It sounds nice, no tax on time beyond regulation. However what does it actually imply?
The brand new tax break doesn’t completely remove taxes on time beyond regulation earnings, however in the event you qualify, it may imply extra money in your pocket.
The One Huge Stunning Invoice Act (OBBBA) grew to become legislation on July 4, 2025, and included a number of new tax breaks. One is a brand new deduction for time beyond regulation pay.
The deduction is momentary, efficient for tax years 2025 by way of 2028 for time beyond regulation pay below part 7 of the Truthful Labor Requirements Act (FLSA), affecting about 143 million folks. Taxpayers can deduct among the pay that exceeds their common pay charge, so in the event you get time and a half, you’ll be able to deduct the half. Put one other means, not all OT you earn is deductible. Solely the pay above your common charge is deductible, and the quantity is capped.

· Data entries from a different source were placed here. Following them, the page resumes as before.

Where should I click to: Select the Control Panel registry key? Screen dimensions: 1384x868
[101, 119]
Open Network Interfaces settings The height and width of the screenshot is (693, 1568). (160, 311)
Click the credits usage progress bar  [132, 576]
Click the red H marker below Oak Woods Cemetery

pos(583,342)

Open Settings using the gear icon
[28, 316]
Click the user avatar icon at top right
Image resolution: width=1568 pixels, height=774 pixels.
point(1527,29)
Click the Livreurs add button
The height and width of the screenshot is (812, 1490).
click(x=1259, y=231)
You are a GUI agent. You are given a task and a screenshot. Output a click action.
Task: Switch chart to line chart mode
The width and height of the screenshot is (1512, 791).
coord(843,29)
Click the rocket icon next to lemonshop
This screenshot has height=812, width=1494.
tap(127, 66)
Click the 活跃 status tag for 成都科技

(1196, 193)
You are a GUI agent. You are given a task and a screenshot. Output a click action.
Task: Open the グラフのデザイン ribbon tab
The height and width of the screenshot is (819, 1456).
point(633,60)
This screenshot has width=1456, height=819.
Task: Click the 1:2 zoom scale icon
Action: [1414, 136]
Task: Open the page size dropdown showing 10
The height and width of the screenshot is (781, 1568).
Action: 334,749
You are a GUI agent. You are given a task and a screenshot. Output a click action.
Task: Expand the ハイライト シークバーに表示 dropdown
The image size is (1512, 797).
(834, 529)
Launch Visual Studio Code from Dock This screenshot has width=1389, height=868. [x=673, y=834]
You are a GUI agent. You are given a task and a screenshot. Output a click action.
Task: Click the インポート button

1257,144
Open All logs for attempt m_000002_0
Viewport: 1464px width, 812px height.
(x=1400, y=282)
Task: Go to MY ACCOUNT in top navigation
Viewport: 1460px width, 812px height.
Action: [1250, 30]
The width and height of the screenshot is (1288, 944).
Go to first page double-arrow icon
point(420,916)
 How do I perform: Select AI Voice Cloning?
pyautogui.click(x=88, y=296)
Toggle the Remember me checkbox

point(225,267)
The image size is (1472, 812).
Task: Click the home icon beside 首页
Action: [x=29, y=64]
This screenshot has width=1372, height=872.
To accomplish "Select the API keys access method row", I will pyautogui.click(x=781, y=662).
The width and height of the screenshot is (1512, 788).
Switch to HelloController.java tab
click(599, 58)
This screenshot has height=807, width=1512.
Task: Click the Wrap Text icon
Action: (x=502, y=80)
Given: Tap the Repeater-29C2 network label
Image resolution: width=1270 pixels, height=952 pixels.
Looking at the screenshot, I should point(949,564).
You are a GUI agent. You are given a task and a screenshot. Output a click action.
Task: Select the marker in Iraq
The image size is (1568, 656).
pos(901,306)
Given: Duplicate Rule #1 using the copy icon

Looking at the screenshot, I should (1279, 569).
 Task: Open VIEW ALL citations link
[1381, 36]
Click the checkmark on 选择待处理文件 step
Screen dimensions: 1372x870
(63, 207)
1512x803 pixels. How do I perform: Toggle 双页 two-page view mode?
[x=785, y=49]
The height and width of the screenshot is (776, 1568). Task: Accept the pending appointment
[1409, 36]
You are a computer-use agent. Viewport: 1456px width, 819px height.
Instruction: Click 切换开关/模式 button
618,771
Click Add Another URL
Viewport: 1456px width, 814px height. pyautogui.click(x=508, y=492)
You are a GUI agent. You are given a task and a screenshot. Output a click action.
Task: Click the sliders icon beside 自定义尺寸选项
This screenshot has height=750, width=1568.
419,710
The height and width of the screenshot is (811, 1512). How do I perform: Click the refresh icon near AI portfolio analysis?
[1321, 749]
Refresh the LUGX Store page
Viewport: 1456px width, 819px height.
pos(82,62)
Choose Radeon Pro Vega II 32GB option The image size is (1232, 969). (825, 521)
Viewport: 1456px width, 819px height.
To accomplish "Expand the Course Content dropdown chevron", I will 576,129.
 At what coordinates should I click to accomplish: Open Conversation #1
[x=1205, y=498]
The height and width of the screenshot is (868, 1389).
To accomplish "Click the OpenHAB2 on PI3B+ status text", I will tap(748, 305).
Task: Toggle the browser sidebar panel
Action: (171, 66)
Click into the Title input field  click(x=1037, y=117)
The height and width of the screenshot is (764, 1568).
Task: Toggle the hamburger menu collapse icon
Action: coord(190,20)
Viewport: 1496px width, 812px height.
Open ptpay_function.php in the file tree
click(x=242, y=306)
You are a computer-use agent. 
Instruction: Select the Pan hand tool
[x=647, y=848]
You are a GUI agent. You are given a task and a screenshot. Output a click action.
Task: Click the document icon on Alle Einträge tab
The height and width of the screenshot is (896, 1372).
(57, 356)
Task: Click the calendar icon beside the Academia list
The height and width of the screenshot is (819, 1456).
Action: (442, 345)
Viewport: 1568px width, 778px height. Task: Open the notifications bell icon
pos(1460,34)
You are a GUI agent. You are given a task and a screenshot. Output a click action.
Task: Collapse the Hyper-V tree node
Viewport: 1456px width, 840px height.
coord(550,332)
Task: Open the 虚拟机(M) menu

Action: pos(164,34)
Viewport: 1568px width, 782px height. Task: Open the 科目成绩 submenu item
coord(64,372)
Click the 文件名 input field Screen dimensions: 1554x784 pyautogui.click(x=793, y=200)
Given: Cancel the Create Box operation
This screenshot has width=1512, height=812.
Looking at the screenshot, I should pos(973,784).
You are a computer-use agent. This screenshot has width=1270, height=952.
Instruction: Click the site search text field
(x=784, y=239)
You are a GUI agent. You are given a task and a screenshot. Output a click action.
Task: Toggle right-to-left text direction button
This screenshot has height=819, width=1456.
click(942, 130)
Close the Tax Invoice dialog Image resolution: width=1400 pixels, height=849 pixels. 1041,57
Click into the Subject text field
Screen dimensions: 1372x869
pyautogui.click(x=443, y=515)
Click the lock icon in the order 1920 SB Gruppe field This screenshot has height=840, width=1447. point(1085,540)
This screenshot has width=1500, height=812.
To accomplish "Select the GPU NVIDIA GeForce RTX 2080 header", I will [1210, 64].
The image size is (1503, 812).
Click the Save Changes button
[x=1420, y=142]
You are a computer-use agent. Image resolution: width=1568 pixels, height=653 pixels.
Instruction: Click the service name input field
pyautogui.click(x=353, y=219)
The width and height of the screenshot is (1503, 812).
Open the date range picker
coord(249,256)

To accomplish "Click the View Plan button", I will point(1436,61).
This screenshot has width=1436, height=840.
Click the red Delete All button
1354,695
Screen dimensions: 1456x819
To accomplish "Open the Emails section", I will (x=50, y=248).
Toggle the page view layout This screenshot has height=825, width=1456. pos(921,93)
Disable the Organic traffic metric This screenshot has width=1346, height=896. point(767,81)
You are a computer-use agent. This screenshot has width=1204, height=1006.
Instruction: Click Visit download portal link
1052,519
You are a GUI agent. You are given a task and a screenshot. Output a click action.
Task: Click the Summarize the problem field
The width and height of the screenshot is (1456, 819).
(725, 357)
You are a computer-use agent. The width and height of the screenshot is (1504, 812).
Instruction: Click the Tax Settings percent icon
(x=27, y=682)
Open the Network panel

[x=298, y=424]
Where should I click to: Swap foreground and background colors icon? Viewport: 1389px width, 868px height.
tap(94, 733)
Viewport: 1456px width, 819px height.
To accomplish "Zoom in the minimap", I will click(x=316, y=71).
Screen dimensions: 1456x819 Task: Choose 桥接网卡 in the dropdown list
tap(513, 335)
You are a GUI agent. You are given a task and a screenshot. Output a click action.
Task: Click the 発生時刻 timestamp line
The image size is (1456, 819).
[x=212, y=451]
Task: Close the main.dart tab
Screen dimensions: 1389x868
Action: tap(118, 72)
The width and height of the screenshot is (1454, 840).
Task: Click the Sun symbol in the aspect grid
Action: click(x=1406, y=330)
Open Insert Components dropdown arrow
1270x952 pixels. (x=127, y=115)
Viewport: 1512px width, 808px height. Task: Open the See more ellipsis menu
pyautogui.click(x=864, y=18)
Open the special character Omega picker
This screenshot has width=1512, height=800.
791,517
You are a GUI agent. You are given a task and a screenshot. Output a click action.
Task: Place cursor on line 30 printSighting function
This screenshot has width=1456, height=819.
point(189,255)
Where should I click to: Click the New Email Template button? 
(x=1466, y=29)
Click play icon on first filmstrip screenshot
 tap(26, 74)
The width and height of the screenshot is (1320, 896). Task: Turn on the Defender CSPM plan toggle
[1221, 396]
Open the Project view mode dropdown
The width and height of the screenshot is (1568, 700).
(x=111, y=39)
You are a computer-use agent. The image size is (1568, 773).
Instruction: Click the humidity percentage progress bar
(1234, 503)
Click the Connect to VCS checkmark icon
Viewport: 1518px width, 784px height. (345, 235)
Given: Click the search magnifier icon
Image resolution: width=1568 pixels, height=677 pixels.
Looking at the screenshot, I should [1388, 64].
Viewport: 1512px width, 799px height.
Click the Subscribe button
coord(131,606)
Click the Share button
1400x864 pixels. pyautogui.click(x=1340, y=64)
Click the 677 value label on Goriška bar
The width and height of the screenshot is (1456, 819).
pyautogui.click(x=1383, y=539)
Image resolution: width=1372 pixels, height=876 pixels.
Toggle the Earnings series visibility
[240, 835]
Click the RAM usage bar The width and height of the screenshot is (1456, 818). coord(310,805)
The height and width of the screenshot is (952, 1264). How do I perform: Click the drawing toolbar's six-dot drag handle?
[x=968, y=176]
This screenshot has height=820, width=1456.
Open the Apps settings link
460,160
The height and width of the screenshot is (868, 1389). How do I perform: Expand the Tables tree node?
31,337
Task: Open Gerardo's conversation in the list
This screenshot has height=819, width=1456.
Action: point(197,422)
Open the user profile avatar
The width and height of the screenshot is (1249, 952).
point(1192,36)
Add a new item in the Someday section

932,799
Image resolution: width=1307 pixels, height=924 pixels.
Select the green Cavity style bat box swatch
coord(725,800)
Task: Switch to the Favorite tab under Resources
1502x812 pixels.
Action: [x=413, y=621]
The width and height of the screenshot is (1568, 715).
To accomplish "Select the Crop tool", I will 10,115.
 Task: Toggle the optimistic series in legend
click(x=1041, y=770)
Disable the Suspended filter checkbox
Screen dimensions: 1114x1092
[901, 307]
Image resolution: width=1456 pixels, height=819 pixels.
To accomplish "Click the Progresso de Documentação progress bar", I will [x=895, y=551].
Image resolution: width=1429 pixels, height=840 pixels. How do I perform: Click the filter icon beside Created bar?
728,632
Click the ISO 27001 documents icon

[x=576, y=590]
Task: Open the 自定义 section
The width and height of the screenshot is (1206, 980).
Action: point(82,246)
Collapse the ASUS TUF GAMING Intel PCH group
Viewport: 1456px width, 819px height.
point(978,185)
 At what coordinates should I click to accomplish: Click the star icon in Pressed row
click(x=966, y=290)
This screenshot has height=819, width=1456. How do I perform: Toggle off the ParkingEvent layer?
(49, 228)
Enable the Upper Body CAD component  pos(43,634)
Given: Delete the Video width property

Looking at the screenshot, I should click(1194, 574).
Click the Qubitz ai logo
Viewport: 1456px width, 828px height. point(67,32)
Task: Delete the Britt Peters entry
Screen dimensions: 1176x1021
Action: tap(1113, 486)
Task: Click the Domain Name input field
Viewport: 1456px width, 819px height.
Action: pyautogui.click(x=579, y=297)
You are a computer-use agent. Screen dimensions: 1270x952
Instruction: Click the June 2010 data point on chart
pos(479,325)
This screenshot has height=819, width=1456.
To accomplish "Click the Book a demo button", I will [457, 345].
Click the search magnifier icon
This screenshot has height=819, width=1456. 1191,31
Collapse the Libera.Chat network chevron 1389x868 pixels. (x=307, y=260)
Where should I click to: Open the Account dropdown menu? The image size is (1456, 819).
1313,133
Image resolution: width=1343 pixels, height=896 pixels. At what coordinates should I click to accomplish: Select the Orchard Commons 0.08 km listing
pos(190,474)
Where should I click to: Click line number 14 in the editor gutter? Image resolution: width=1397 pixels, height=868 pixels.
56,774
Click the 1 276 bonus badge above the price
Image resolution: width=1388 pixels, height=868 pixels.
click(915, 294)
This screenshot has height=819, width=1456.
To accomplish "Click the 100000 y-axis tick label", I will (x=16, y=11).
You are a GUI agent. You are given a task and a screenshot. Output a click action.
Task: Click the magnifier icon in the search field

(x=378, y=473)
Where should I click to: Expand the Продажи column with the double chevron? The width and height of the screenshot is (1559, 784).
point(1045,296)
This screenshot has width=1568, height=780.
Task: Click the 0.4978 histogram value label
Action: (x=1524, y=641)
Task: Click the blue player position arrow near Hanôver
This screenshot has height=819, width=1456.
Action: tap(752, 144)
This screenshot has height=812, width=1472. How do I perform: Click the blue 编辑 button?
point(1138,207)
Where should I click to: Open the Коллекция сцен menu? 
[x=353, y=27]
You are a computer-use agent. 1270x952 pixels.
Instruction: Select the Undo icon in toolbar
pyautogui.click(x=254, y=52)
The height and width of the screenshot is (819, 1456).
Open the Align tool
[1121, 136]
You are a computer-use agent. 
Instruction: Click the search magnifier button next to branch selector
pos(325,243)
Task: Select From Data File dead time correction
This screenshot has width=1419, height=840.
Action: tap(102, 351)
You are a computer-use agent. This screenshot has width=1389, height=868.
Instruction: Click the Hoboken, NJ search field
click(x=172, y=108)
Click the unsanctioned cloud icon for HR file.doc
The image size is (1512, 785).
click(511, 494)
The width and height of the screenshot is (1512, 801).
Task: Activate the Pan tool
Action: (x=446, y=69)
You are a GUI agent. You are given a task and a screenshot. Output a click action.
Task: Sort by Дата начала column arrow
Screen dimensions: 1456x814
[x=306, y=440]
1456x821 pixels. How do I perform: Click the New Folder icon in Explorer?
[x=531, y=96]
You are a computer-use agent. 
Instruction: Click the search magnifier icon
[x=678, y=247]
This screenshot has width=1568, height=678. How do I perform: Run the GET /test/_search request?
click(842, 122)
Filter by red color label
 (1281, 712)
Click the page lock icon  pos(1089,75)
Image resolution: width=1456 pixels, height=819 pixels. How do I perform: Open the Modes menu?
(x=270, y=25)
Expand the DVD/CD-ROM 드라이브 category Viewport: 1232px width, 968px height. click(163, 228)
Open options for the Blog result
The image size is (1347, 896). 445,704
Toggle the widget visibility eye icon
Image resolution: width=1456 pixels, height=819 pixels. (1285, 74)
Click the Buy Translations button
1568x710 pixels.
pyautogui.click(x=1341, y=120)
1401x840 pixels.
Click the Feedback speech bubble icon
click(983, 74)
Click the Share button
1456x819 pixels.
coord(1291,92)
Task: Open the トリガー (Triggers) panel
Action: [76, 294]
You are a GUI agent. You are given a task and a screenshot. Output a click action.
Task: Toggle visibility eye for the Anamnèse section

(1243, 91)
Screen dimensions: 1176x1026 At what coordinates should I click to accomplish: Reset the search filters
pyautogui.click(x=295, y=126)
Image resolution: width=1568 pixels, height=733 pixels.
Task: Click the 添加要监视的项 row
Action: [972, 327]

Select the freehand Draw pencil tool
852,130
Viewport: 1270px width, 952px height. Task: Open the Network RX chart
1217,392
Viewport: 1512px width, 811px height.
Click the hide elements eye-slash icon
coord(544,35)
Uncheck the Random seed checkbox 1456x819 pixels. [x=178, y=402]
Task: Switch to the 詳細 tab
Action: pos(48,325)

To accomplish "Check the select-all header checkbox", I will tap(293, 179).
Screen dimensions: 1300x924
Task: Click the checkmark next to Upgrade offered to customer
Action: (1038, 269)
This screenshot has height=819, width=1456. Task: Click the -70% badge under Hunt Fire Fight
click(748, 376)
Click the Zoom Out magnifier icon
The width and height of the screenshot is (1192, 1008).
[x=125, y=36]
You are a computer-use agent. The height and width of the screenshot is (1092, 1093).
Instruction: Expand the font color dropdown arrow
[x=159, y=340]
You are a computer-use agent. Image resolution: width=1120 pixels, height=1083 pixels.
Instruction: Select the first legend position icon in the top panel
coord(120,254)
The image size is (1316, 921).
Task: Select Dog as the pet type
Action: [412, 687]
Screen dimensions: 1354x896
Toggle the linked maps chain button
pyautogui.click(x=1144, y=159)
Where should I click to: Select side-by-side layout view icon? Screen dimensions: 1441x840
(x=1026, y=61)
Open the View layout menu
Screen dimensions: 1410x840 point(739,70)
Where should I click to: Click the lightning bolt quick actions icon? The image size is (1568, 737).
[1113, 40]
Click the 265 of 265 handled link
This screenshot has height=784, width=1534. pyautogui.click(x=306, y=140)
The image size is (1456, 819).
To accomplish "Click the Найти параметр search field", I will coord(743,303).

The utmost deduction for no tax on time beyond regulation is $12,500 or $25,000 for joint filers, and it phases out primarily based on earnings degree, starting at $150,000 for single filers and $300,000 for joint filers.
The FLSA requires a minimum of minimal wage cost for all hours labored and time beyond regulation at a minimum of time-and-a-half for hours labored in extra of 40 hours, however as you’ll be able to think about, there are exceptions.
Figuring out if you’re eligible can get a bit complicated, and there are numerous caveats. Some info from the Division of Labor may help.
The tax deduction is offered whether or not you itemize deductions or declare the usual deduction in your tax returns. As soon as your earnings is over $150,000 (single filers) or $300,000 (joint filers), you’ll be able to not declare the deduction.
With a view to file, you have to a Social Safety quantity, and in the event you’re married, it’s essential to file collectively to say the deduction.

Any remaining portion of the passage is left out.